Dabei eröffnet die Globalisierung enorme Chancen, solche Stereotype abzubauen und »ganz normal« zusammenzuleben. In Shanghai und in der Yangtse-Region zwischen Nanjing und Ningbo lebt eine ständig steigende Zahl Deutscher, mindestens um die 12 000. Das ist eine Schätzung, denn konkrete statistische Angaben fehlen. Umgekehrt studieren in Deutschland rund 30 000 Chinesen, die größte Gruppe unter den ausländischen Studenten. Hunderttausende Chinesen leben und arbeiten langfristig zwischen Hamburg und München, Aachen und Dresden. Firmenübernahmen und Investitionen in Deutschland werden in den nächsten Jahren weiterhin die Präsenz der Chinesen in Deutschland erhöhen.

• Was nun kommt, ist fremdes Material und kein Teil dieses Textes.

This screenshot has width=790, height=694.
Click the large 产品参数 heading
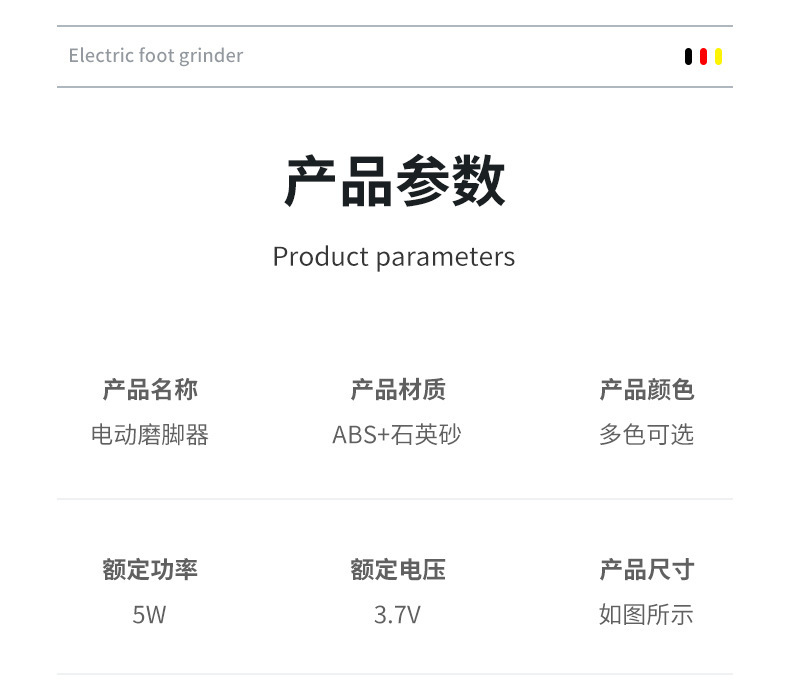pos(395,181)
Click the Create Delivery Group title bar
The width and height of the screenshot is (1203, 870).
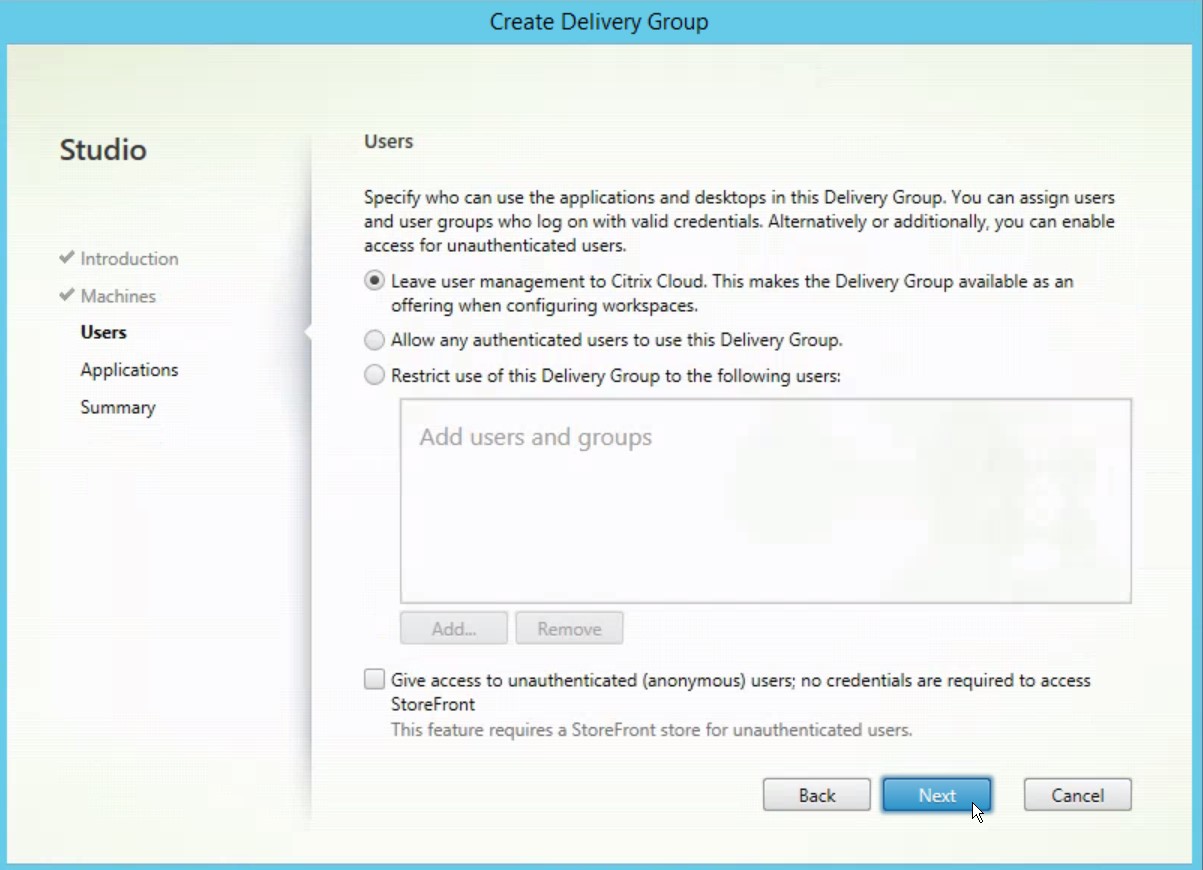pos(600,22)
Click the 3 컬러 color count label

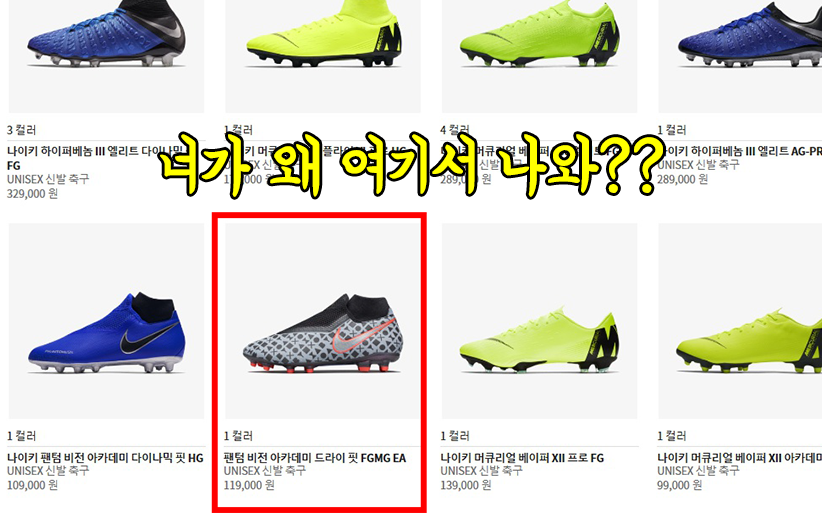21,130

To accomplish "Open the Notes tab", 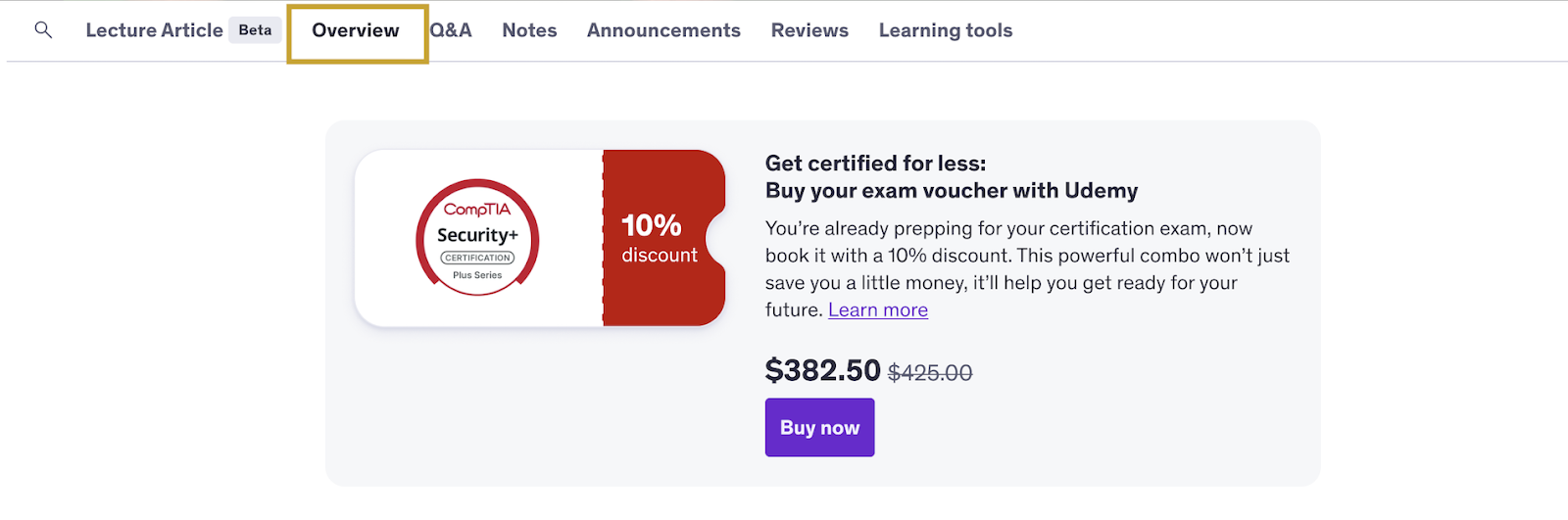I will point(529,30).
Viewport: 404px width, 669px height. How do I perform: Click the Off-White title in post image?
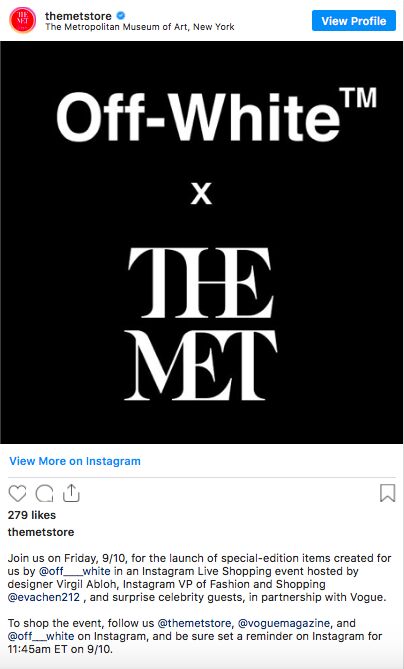(216, 116)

Chinesische Viertel wie in Hamburg oder Berlin, aber auch im Rheinland sind mit zunehmender wirtschaftlicher Präsenz stark im Wachstum begriffen. Häufig unbemerkt sind die einst so fernen Chinesen zu Nachbarn geworden, und das nicht nur, weil man in der Zwischenzeit schneller nach China oder Deutschland fliegen kann, als man mit dem Zug von Hamburg nach Rom fährt.

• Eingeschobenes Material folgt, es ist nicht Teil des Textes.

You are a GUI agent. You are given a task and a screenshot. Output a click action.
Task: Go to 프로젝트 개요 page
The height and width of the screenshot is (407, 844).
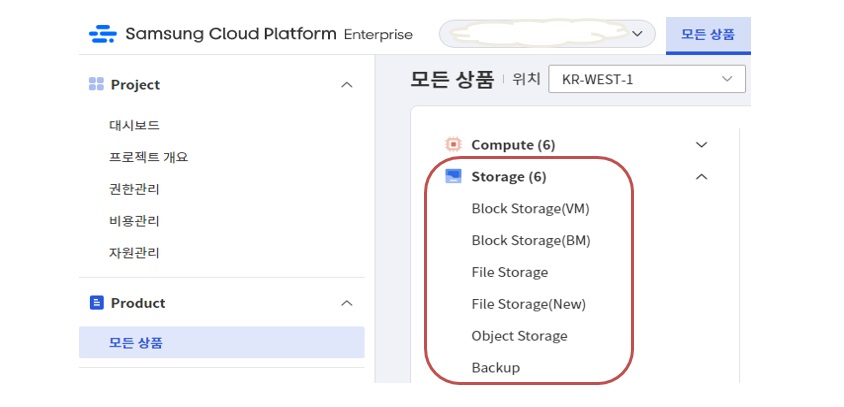[148, 157]
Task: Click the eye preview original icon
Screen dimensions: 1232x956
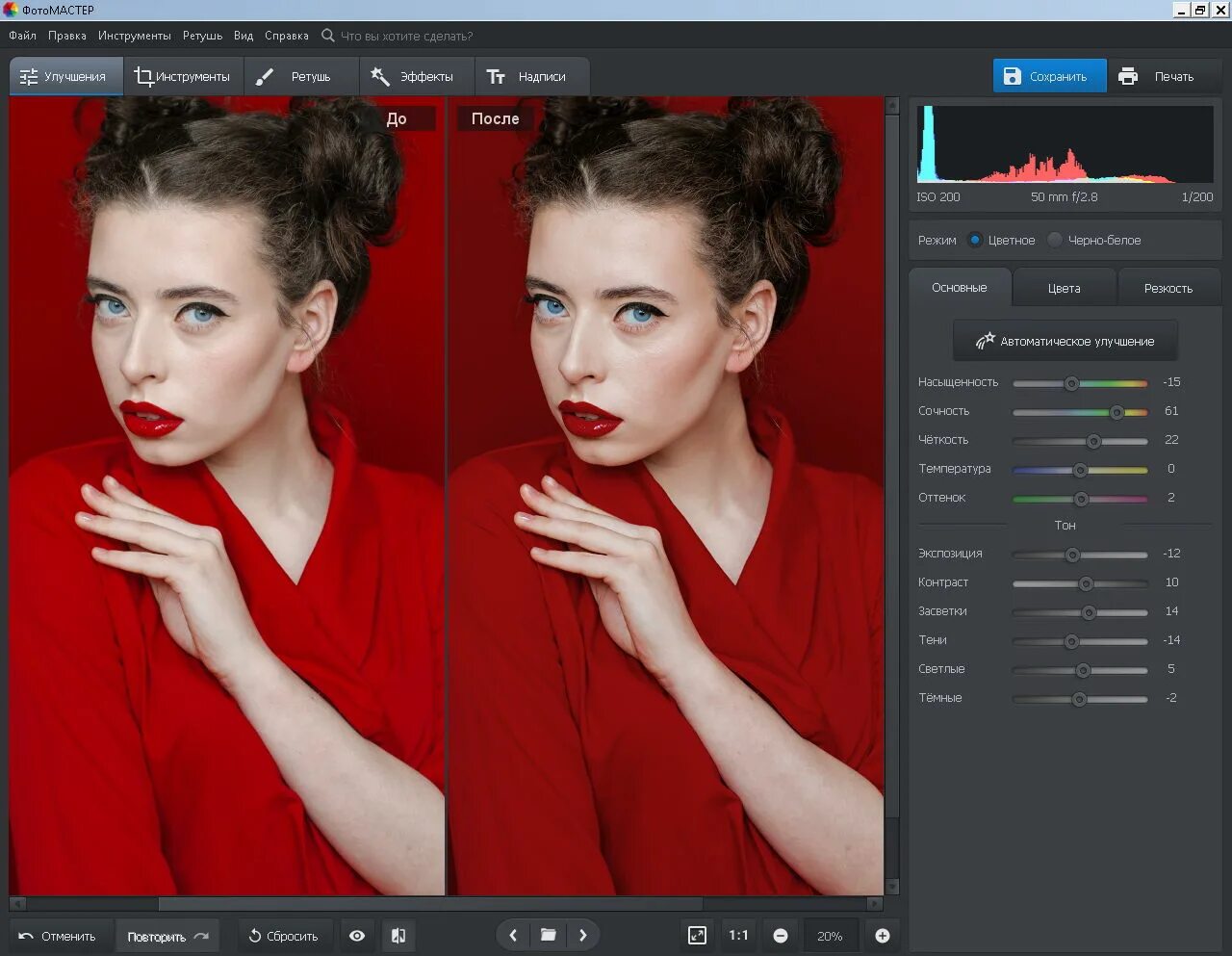Action: point(357,936)
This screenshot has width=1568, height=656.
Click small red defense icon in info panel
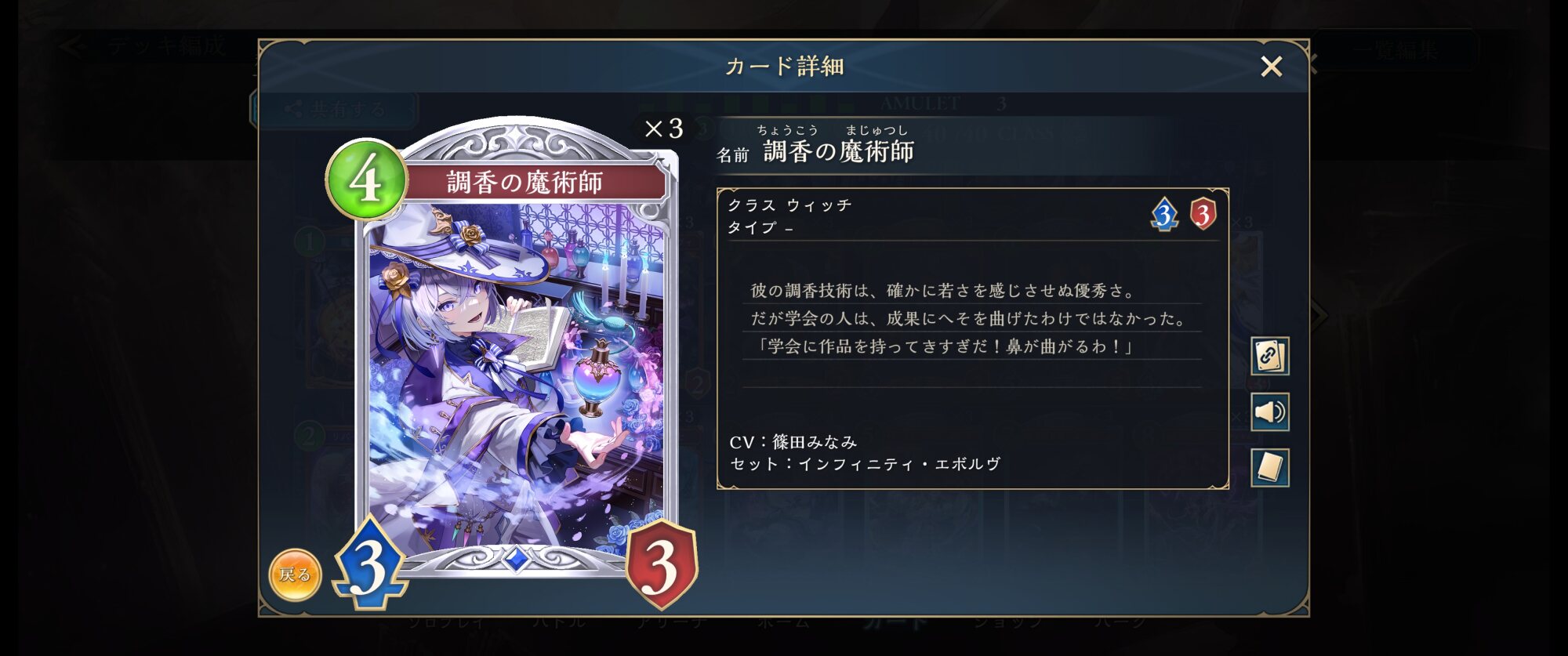[x=1203, y=214]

Die Globalisierung hat die Beziehung zwischen Deutschen und Chinesen aber auch versachlicht. Meist geht es ums Geschäft, um Märkte und Profit zum beiderseitigen Nutzen. Trotz des raschen Anstiegs der Ausländerzahlen in China ist ein wirkliches Miteinander immer noch selten. Viele der Ausländer in Beijing oder Shanghai leben in luxuriösen Wohnanlagen für sich. Wohnen sie unter Chinesen, dann meist besser und geräumiger als diese. Den Kontakten zwischen laowai und baixing – Fremden und Einheimischen, Ausländern und Inländern – fehlen oft wirkliche Freundschaften. Die Lebens- und Alltagswelten in China bleiben oft klar getrennt. Integration von Ausländern in die chinesische Gesellschaft ist nicht vorgesehen, im Gegenteil haben neue bürokratische Hürden den Aufenthalt in den letzten Jahren eher erschwert als erleichtert. So bleibt man einander häufig aus Unkenntnis fremd – und Beziehungen entstehen so schnell wie sie auch wieder vergehen.

Doch wer es mit China ernst meint, der ist offen und interessiert sich für alles, was die Menschen hier bewegt, glücklich macht oder auch bedrückt. Eine gute Freundin, die 50 Jahre lang in China gelebt hat, hat mir vor Jahren als jungem Studenten ihre Überzeugung mitgegeben: »Die Menschen sind es, Marcus!« Daher gebührt den Menschen, Ausländern und Einheimischen, die in China zusammenleben und China zusammen erleben möchten, auch der Ehrenplatz der beiden ersten und längsten Kapitel des Buches.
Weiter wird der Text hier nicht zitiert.